Et, c’est cette faculté d’inventer des histoires, des mythes, des religions qui ont donné à Sapiens les moyens de réunir des groupes, tribus, empires immenses liés par ces croyances communes. Aucune autre espèce n’a jamais été capable de réunir autant d’individus liés par un destin et des objectifs communs.

Il introduit ainsi son analyse page 36 :

« On conviendra sans trop de peine que seul l’Homo sapiens peut parler de choses qui n’existent pas vraiment et croire à six choses impossibles avant le petit-déjeuner. […] Mais pourquoi est-ce important ?

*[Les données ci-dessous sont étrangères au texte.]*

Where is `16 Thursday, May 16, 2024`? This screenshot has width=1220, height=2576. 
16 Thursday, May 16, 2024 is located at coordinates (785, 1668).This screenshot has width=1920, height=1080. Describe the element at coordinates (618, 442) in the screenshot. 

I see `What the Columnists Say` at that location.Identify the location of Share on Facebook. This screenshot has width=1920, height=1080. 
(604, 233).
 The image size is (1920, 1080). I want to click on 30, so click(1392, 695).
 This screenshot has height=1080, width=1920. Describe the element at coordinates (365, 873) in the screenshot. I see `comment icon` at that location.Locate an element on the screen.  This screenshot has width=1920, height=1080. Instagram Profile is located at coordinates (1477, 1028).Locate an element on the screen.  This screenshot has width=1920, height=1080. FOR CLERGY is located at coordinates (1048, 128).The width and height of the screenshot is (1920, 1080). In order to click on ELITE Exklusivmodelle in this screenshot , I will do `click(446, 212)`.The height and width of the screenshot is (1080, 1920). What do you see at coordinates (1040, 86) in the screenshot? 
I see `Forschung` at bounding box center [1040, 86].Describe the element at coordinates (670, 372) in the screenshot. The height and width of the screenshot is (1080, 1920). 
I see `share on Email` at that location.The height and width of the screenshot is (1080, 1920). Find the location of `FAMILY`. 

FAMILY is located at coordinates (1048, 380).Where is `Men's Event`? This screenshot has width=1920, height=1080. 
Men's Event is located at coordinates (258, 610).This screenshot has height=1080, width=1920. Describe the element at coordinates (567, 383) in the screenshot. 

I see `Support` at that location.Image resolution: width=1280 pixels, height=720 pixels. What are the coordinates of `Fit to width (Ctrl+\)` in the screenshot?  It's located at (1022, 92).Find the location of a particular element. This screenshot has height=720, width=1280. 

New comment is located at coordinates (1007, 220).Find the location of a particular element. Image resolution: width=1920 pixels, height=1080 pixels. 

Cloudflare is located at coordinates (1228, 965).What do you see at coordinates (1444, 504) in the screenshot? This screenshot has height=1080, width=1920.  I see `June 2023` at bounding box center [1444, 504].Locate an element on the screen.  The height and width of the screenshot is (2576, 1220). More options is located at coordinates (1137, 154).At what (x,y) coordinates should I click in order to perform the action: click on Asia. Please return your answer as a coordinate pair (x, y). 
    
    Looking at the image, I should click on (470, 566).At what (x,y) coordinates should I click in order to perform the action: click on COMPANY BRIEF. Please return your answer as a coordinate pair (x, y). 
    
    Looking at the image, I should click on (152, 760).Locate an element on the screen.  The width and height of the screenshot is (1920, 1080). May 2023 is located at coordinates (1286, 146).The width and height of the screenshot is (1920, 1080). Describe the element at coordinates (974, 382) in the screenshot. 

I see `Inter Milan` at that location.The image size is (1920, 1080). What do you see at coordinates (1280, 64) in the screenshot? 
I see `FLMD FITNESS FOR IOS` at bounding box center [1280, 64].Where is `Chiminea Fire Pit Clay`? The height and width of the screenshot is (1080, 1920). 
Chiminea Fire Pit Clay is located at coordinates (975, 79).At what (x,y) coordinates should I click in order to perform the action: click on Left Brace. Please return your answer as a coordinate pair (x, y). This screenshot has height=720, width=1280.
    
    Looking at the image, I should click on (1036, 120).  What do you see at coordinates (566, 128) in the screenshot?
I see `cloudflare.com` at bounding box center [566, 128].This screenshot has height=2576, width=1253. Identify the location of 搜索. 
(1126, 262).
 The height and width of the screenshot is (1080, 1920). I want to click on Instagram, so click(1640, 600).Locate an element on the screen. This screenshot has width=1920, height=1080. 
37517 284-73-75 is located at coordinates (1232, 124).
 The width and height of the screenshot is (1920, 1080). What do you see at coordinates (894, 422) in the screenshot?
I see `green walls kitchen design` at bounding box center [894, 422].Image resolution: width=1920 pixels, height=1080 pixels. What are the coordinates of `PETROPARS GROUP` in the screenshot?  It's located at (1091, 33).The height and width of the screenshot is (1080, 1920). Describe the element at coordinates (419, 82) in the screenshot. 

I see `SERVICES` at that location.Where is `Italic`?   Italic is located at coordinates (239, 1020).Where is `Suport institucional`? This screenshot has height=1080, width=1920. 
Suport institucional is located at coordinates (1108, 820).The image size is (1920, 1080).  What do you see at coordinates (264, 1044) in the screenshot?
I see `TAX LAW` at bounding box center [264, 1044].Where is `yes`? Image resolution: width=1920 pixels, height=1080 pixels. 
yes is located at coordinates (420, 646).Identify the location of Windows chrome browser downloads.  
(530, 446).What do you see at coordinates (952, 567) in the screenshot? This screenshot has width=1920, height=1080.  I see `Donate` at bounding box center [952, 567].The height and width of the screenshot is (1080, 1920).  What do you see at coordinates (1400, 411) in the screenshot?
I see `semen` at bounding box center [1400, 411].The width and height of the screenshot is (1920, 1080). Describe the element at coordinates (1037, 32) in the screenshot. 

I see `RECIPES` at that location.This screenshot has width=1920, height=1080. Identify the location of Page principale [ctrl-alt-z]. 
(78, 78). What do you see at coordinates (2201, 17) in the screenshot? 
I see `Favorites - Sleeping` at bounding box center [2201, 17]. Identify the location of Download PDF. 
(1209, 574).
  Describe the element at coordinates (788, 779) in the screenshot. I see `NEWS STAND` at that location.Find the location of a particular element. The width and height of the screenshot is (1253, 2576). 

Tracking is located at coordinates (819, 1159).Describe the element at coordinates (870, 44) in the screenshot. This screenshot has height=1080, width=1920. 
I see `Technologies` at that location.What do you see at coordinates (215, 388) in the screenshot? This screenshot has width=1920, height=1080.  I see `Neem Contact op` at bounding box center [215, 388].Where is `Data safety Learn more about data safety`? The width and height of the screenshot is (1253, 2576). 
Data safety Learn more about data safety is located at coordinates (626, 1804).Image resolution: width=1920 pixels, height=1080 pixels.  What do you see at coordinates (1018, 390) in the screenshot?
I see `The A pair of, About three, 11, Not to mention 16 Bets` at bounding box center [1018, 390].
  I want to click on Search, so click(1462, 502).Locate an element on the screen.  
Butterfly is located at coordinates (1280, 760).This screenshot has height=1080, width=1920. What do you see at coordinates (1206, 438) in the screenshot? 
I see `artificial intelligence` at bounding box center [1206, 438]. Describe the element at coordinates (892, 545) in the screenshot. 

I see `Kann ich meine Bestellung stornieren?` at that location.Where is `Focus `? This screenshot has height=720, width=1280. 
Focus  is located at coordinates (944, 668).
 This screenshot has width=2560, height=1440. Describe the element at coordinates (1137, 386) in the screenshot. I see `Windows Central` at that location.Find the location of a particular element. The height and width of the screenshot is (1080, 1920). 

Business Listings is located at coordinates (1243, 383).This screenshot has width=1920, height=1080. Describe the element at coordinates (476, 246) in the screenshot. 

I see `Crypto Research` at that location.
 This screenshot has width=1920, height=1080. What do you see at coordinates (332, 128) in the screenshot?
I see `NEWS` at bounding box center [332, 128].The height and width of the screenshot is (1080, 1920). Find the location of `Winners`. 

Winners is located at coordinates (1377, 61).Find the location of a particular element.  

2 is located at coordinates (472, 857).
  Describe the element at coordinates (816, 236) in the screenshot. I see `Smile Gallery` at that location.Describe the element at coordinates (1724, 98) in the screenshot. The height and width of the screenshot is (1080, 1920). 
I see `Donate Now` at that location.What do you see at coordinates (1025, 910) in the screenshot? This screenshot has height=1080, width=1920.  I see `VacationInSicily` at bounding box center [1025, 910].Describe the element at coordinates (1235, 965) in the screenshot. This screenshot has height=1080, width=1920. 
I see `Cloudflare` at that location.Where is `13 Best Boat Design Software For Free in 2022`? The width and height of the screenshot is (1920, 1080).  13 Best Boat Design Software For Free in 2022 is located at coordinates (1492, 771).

Somme toute, la fiction peut dangereusement égarer ou distraire. Les gens qui vont dans la forêt en quête de fées ou de licornes sembleraient avoir moins de chances de survie que ceux qui cherchent des champignons ou des cerfs. Et si vous passez des heures à prier des esprits tutélaires inexistants, ne perdez-vous pas un temps précieux qui serait mieux employé à fourrager, vous battre ou forniquer ?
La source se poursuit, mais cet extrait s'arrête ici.